PROBLEM TO WORK ON ▸ Check every line below for the string "toys", and copy the lines that contain it.

Collected data entries ▸
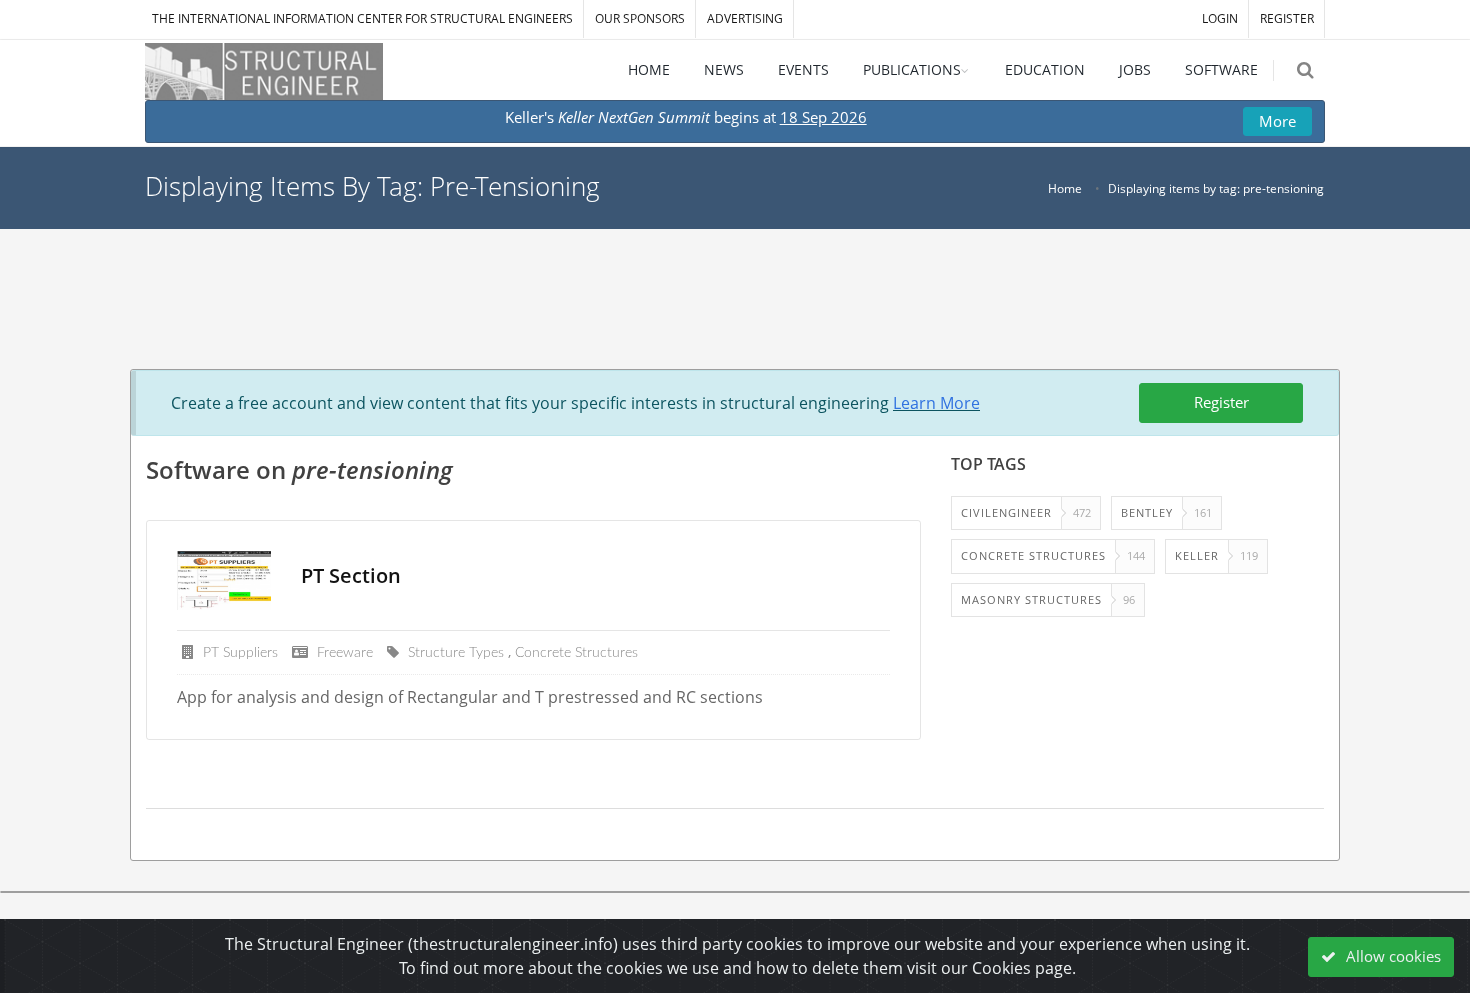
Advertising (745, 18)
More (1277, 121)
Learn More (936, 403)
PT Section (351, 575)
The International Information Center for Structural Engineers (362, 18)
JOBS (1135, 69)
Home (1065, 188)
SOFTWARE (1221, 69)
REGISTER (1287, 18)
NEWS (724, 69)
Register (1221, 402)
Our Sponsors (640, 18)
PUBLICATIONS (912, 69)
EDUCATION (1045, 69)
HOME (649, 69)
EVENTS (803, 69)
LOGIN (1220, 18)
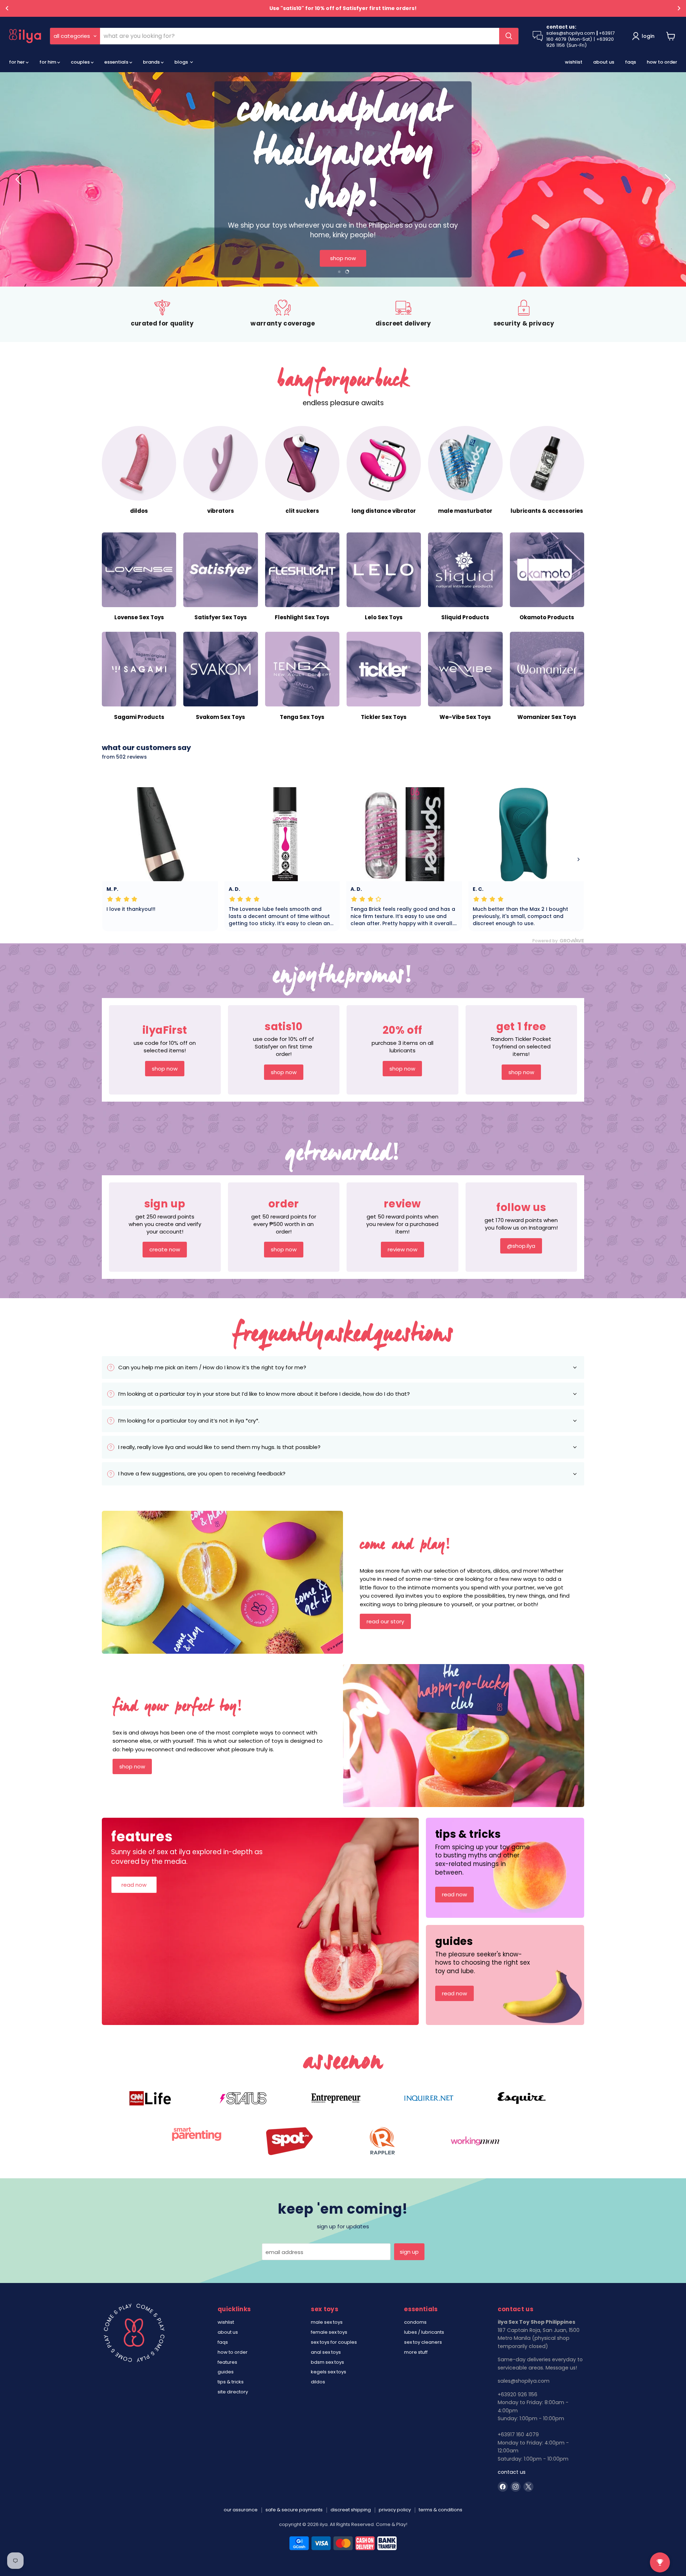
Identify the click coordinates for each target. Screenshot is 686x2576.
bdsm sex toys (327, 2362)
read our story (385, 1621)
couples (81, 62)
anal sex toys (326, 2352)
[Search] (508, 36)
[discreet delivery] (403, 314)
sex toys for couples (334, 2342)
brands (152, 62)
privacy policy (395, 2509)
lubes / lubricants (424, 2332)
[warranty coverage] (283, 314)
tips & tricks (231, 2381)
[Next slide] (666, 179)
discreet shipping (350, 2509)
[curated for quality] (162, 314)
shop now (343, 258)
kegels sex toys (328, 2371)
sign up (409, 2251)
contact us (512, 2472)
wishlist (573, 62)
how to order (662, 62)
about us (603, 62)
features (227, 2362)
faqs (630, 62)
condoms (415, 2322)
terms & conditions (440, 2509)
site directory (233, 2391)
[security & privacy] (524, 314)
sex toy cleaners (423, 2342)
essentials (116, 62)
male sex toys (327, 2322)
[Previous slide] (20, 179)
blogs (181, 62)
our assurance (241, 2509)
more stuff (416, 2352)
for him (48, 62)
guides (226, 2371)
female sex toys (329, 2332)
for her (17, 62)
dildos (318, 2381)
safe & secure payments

RESPONSE BELOW ▸
bdsm sex toys (327, 2362)
anal sex toys (326, 2352)
sex toys for couples (334, 2342)
kegels sex toys (328, 2371)
male sex toys (327, 2322)
female sex toys (329, 2332)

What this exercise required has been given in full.